La lentitud no siempre es desventajosa, sino que puede ser una cualidad apreciada y necesaria. Lean el Manifiesto de Liubliana por la lectura atenta (liga), dado a conocer durante la última Feria del Libro de Frankfurt en octubre de 2023: “El Manifiesto explica que si bien las tecnologías digitales ofrecen un gran potencial para nuevas formas de lectura, investigaciones empíricas recientes muestran que el entorno digital está teniendo un impacto negativo en la lectura, en particular en la lectura larga y la comprensión lectora”. Esa lectura que requiere tiempo y se hace lentamente, para extraer de ella los tesoros que contiene. El oro no se saca corriendo ni los diamantes se tallan con prisa. El Manifiesto es un revulsivo contra tantos cursillos milagrosos de lectura rápida que se ofrecen por doquier.
Quiéralo uno o no, la lentitud se instala en el cuerpo conforme se adentra en la vejez, cuyo anuncio, casi siempre inadvertido, es la extraña sensación que nos embarga cuando nos maravillamos de lo jovencísimos que son aquellos que ahora ocupan las sillas que fueron nuestras no hace tantos años. Ese es el aviso de que estamos cruzando el umbral. Vendrán más señales, sobre todo de carácter físico, aunque también psíquico: la erosión del vigor, las flaquezas de la memoria, el miedo a caer (en todos los sentidos). En contraste, la irreverencia de los jóvenes nos llegará resultar chocante. Lo describe muy bien Antonio Muñoz Molina en No te veré morir:
“…los viejos ya expulsados del mundo que les había pertenecido, del que se habían enseñoreado con la misma insolencia de estos jóvenes de ahora que hablaban alto y ocupaban las aceras con su pujanza física y su barullo colectivo, enseñándose los unos a los otros pantallas de teléfonos, tan indiferentes a todo lo que no fuera ellos mismos como si sólo ellos habitaran la ciudad, hablando muy alto, chicos y chicas, en un bronco español que a Gabriel Aristu le sonaba al mismo tiempo descarnado y desconocido, tan exótico como la manera en que se vestían o gesticulaban, accionando mucho las manos, sobre todo ellas, ocupando el espacio de tal manera que él tenía que hacerse a un lado, con algo de miedo a que lo arrollaran o lo tiraran al suelo, ahora que le había llegado, como un signo de la edad, el miedo a las caídas… en esas calles sombreadas de acacias del barrio de Salmanca, tomadas a media mañana por gente muy joven, estudiantes en escuelas cercanas de diseño o tecnología, bellos y bellas sin ningún esfuerzo, sin ningún cuidado, sin la menor conciencia de lo extremo, lo vulnerable, lo fugaz de su juventud… todo tan ajeno y alarmante para quien él era ahora…”.
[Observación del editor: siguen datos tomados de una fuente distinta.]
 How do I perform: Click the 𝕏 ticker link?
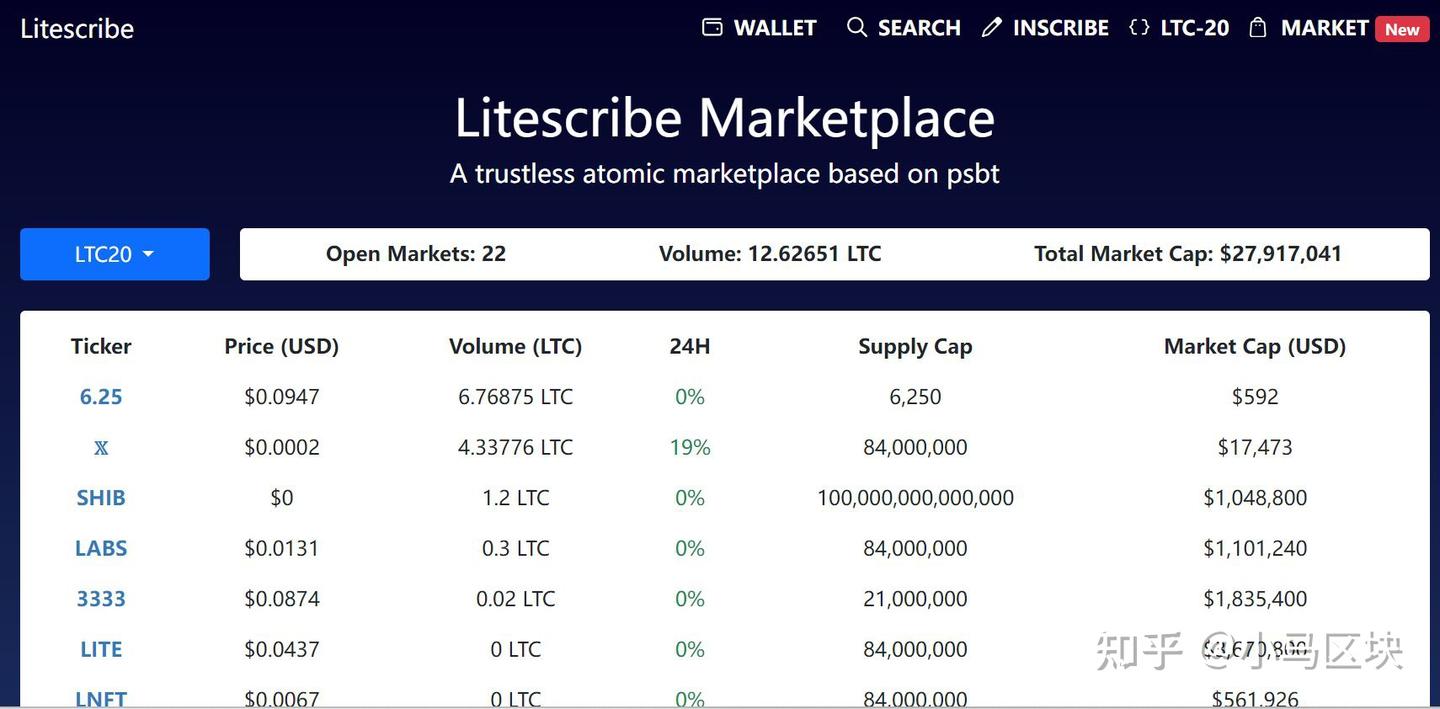tap(101, 448)
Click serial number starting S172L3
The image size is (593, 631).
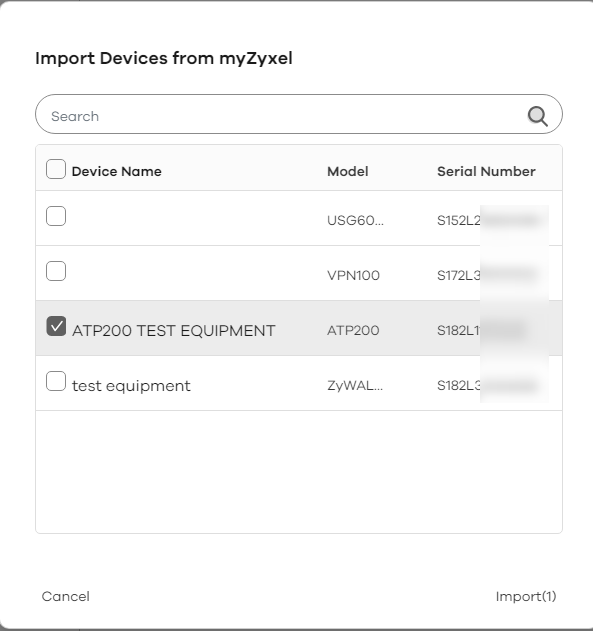pos(487,275)

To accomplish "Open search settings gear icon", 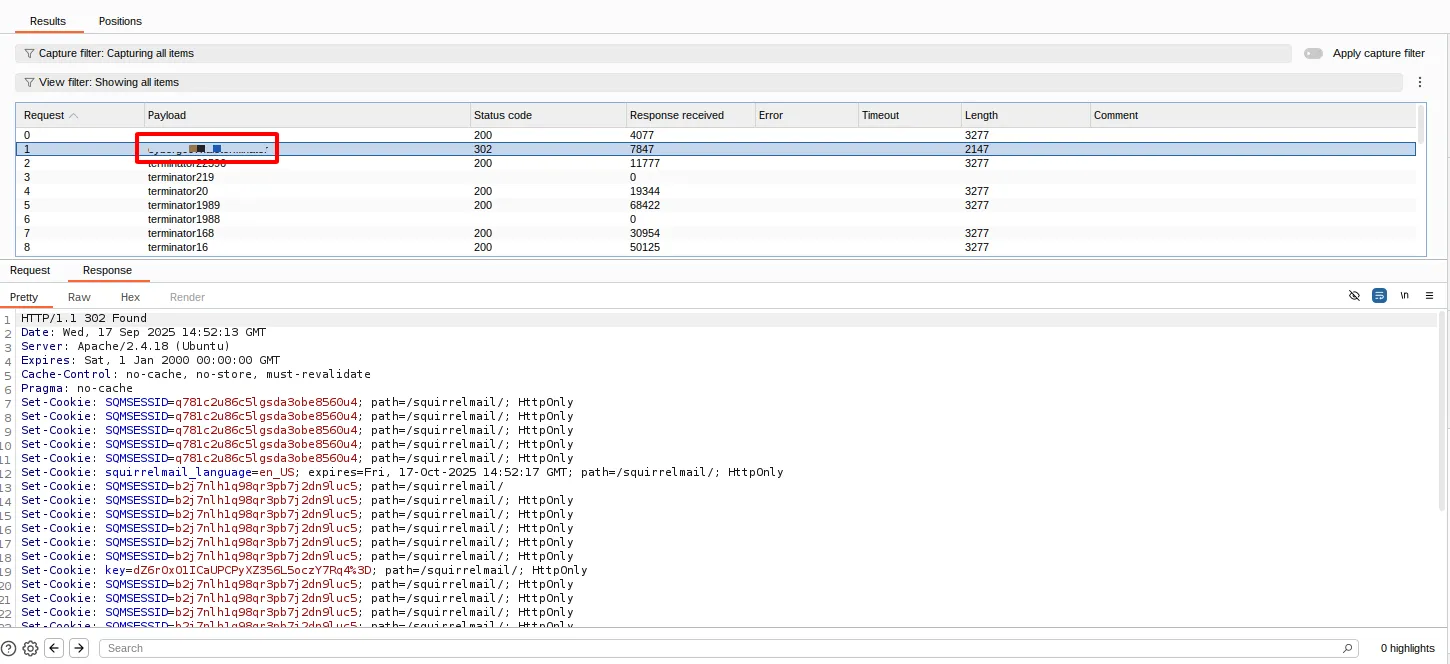I will 31,648.
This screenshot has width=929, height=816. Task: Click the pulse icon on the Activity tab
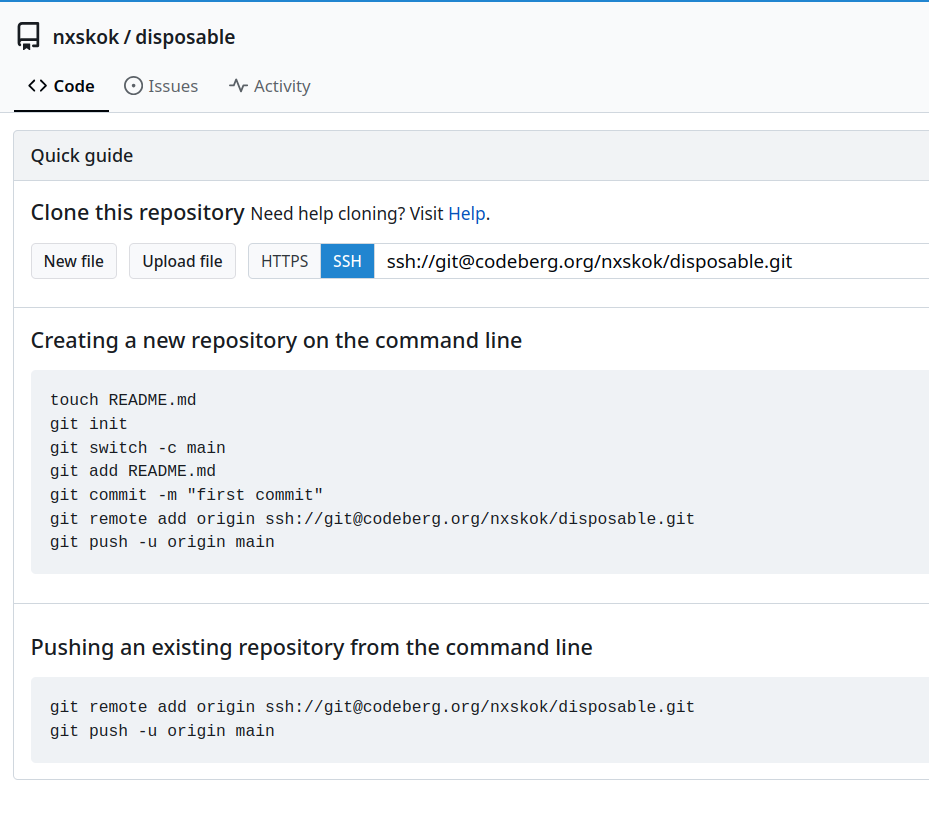[238, 86]
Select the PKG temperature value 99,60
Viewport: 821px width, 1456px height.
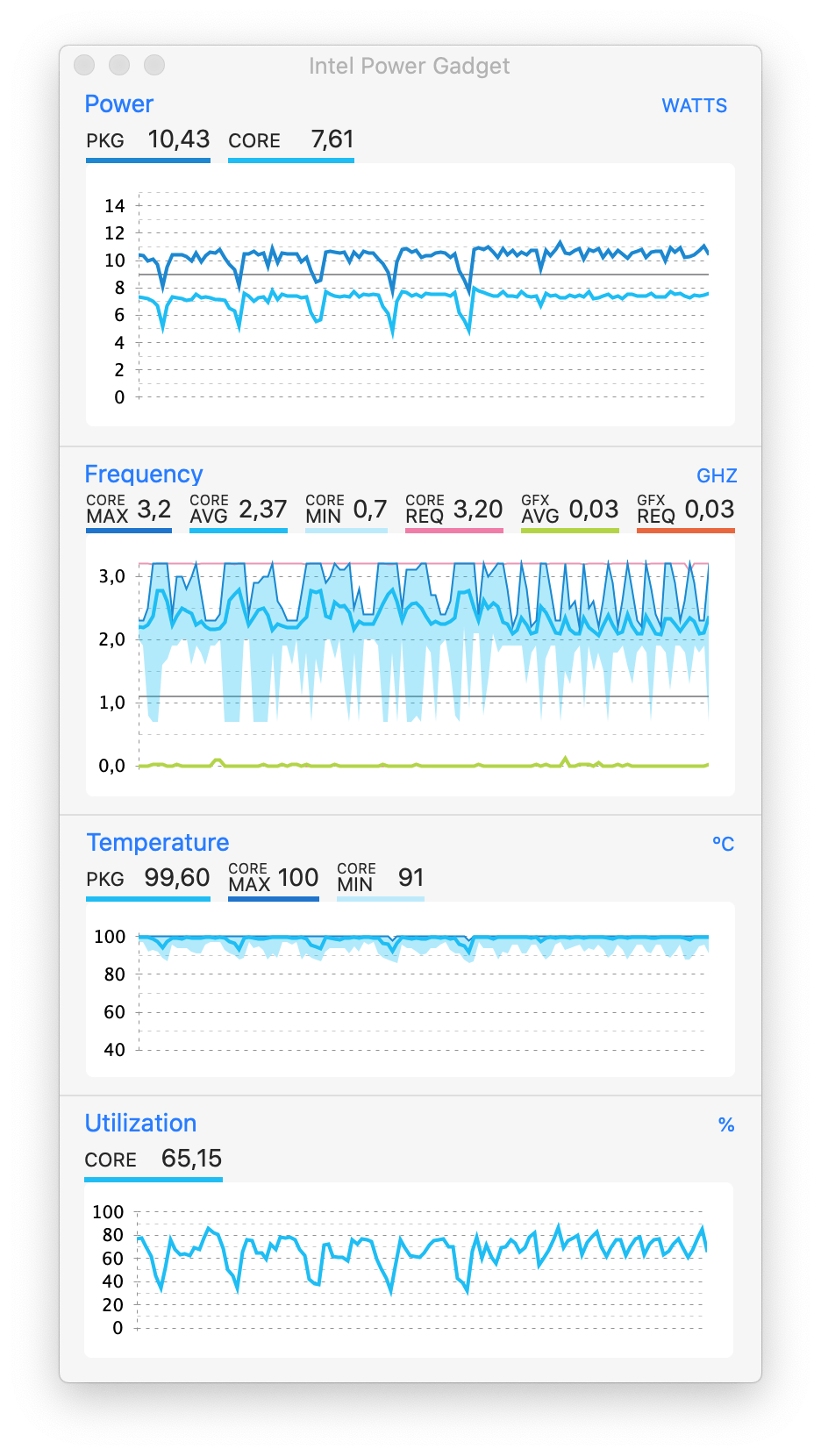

“Es ley de vida”, dirían mis padres y mis abuelos. En efecto, así es, y debemos aceptarlo sin rencor, sin amargura, porque desde que nacimos estamos marcados por la finitud, ese límite fatal que nos hace precisamente humanos, ese rasgo extraño y nuevo que apareció con los humanos en aquel mundo primigenio poblado hasta ese momento por seres inmortales en El Silmarillion de J. R. R. Tolkien. Tal vez tenga un fin el tener un fin. No hay forma de saberlo, sólo de creerlo (o no).
“Animal que se mueve lentamente”, sí, pero sin dejar de perseguir sus sueños. Tardígrado de cuerpo y alma con un cerebro viejo que piensa que todavía puede ofrecer algo de valor, un legado modesto y útil para los que sigan.